The Church’s roll of martyrs contains a lot of heroes, and a lot of examples to inspire us and help us make sense of the world we’re in today. And, according to San Francisco’s Archbishop Salvatore Cordileone, there’s one group in particular we should be paying more attention to.

The archbishop, through his Benedict XVI Institute, is kicking off a new multi-year slate of events and projects to mark the martyrs of communism. 

He talked with The Pillar this week about why he thinks this is a category of heroic witness we need to be thinking about a lot more, what they have to teach us, and what the Church has to teach a world still very much enamored with Marxist totalitarianism in many places.

Read the whole interview here.

We continue to mark five years since Pope Francis’ global summit on the abuse crisis and the promulgation of Vos estis lux mundi

As Luke Coppen writes in a long and truly excellent feature this week, the Church in Poland has been proven to be something of a “laboratory” for the application of VELM, with the country still going through the fallout of its own Spotlight-style reckoning with past scandals.

As Luke scores it, 15 bishops have been subject to Vos estis investigations for negligence, which in a country of some 100 active bishops is a staggeringly high percentage. 
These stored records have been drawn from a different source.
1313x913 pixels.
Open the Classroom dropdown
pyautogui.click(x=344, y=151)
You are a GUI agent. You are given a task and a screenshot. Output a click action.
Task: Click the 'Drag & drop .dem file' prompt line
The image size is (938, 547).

The process there, as here, has faced a lot of criticisms, including a lack of transparency. But reading Luke’s work, my chief takeaway is that it would be hard to compile a similar list of U.S. cases with any real certainty. 

Whatever the problems and faults with investigations in Poland, the bishops, including the nuncio, seem at least willing to publicly confirm when episcopal investigations have taken place, even if they aren’t terribly forthcoming about the result.

This is some serious reporting. Read the whole thing. 

It’s not often that I read a proposal for reforming the canon law of future conclaves that makes me sit up and go “that’s so crazy it might just work.” But I read one this week.

The proposal came from Italian Church historial Alberto Melloni, who suggested that Pope Francis reduce the cardinal’s conclave voting schedule from four ballots a day to just one. I took a look at the arguments for the change in an analysis this week and, I have to say, I’m pretty much sold.

Conclaves have been getting shorter and shorter in recent decades. Gone are the days when the cardinals would settle in for months, even years of deadlocked politicking. The 2005 and 2013 editions returned results in barely more than 24 hours.

The old adage that the man who goes into a conclave as a pope comes out a cardinal simply doesn’t hold true anymore — it’s become a game of front-runners. 

First ballots are important shows of strength and, with the college increasingly drawn from all over the world and cardinals not tending to know each other terribly well, the way of things now is for momentum to gather fast and end things early.

But this in turn makes pre-conclave maneuvering much more important and (as Melloni points out) well-timed but ultimately ephemeral media mini-scandals right before the doors close can be enough to steer events. None of that is good.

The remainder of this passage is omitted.